Amid Freedom Convoy, Ottawa Police Chief Quits

Amid Freedom Convoy, Ottawa Police Chief Quits

The chief of the Ottawa police abruptly resigned Tuesday, while the Royal Canadian Mounted Police and Ontario Provincial Police are working closely with the local force to respond to the anti-COVID-Mandates protest that continues to paralyze the downtown core.

Ottawa Coun. Diane Deans, chair of the police services board, said in a written statement Tuesday that the "priority is to ensure a plan is put in place to bring about a peaceful end put to the occupation of our city, as expeditiously as possible."

She said the board and police Chief Peter Sloly had "reached a mutually agreed upon separation," thanked him for his service and said there would be no more comment because "this is a labor relations matter." She said Steve Bell, the deputy police chief, would become interim chief.

RUMORS and even more RUMORS are swirling over the resignation, with some uncorroborated claims saying the Police Chief refused to use military tactics against his own citizens; while other RUMORS claim the Chief was exactly the person who WANTED to use military and lethal force against his own citizens.  Still more RUMORS say his officers would not obey his orders, while yet even MORE rumors say he just wasn't giving any orders to his people.  No credible source can verify ANY of these rumors.

Earlier Tuesday, Public Safety Minister Marco Mendicino pointed to an integrated command center that was set up over the weekend that so that the RCMP and the OPP could work with the Ottawa police to respond to more demonstrators flowing into Canada's capital city.

This would allow the RCMP and the OPP to "share and assume command and control over the enforcement operations which will be necessary to bring about public safety on the streets of Ottawa again, he said. The Ottawa police said Tuesday they remain in control of the center.

Mendicino said the federal government is focused on ensuring the Ottawa police, as well as the RCMP and OPP, have all the tools necessary to restore order in the city. 

"I know that they're working day and night to be sure that there is an operation that will be put into effect to restore public order," Mendicino said.

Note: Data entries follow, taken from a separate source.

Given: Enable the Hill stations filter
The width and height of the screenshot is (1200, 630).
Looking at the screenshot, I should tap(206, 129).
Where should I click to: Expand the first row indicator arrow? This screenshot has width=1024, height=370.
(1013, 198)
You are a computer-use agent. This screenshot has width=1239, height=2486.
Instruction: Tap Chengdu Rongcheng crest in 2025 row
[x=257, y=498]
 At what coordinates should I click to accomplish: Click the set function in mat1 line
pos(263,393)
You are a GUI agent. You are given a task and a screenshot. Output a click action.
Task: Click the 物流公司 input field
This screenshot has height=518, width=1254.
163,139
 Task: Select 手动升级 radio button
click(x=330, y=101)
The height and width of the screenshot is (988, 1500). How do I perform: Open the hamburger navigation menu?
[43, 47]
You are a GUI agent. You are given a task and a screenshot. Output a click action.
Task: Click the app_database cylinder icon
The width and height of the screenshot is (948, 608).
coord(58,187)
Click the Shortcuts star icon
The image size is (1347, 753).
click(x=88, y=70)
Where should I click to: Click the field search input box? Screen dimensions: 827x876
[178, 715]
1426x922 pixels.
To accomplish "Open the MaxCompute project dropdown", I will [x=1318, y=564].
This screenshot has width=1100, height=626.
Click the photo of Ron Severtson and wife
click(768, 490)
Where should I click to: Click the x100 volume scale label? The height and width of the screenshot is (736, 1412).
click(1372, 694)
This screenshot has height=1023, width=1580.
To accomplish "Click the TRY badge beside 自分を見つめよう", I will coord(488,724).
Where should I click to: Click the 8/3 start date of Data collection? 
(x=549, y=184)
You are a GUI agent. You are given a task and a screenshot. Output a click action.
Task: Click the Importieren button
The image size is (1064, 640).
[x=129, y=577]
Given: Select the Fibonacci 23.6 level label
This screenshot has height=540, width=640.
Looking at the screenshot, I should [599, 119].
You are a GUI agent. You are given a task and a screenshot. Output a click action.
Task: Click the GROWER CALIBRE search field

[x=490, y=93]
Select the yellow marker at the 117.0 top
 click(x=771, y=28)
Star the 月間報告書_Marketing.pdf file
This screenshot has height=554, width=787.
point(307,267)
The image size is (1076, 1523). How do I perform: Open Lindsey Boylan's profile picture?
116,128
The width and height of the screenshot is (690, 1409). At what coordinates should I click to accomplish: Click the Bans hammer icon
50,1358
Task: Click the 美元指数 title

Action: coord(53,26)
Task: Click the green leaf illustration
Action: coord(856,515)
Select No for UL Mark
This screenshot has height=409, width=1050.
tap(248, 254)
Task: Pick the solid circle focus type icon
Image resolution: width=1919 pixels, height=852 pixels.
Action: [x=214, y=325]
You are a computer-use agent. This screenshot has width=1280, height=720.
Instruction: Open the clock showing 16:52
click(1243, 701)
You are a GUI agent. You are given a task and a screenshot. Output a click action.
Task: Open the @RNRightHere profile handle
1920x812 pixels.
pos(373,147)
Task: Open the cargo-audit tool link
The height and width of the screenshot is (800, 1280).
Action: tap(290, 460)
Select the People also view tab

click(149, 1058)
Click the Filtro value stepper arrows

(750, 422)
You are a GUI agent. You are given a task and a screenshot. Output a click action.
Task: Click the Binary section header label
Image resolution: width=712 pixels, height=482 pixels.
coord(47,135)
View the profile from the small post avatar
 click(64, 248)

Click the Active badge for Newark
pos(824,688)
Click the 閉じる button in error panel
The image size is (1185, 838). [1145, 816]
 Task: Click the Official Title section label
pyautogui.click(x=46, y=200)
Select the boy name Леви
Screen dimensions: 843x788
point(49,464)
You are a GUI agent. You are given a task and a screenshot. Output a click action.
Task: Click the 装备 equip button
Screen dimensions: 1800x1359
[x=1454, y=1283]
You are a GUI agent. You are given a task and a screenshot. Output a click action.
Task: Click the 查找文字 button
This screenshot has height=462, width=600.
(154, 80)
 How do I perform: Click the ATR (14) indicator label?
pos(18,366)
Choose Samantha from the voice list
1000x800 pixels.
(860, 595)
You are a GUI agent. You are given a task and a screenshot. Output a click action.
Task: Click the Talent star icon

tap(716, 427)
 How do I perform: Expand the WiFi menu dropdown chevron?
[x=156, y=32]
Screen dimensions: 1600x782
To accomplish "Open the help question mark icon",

"It isn't easy. The illegal blockade has now become entrenched in the downtown core over the last three weeks."

Authorities are figuring out how best to use new powers — granted through the Emergencies Act, invoked Monday by Prime Minister Justin Trudeau — to help remove scores of protest trucks clogging the city's downtown.

The Ottawa police have been criticized for their response to the protest that has sparked a highly critical backlash from residents fed up with what many call an occupation.